Death Penalty Abolished In Washington

A five-member majority on the State Supreme Court did not say that executing people who commit heinous crimes is inherently wrong, but said evidence showed that death sentences had been “imposed in an arbitrary and racially biased manner.” Four other justices concurred with the conclusion in a separate, equally sweeping decision.

“We are confident that the association between race and the death penalty is not attributed to random chance,” the majority’s decision said. The finding grew out of an appeal brought by Allen Eugene Gregory, a black man who was convicted of the rape, robbery and murder of a waitress named Geneine Harshfield in 1996. Mr. Gregory, 46, was sentenced to death in 2001.

Use of the death penalty has been in decline across the nation for nearly two decades, and Washington has not executed anyone since 2010. In 2014, Gov. Jay Inslee, a Democrat, ordered a moratorium on all executions.

Capital punishment remains legal in 30 states, and is also allowed by the federal government and the United States military. But the number of death sentences actually imposed has steadily fallen since a peak in 1999, when there were 98 executions across the nation, according to the Death Penalty Information Center. In 2017, there were 23. Only 10 states, including Texas, Ohio and Florida, have carried out any executions since 2014.
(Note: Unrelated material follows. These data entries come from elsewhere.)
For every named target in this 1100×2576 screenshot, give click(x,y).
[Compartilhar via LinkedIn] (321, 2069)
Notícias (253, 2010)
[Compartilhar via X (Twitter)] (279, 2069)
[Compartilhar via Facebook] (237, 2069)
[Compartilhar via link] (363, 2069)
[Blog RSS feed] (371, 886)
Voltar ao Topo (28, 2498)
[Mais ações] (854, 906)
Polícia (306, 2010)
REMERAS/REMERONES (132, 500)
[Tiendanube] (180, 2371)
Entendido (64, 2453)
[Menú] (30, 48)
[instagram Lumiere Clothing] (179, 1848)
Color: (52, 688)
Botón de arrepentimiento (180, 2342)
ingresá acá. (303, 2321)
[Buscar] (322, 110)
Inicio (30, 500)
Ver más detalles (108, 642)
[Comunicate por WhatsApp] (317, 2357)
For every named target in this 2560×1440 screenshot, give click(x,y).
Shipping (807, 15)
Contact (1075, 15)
In its decision, the Washington Supreme Court said that death as a penalty for crime is not in itself unconstitutional, but that the law as it has been written by the Legislature and applied by judges and juries was too deeply flawed to continue.

“We leave open the possibility that the Legislature may enact a ‘carefully drafted statute,’” the majority wrote. “But it cannot create a system that offends constitutional rights.”

Mr. Inslee said in a news conference that he would veto any bill that attempted to reinstate the death penalty or to fix the flaws outlined by the justices.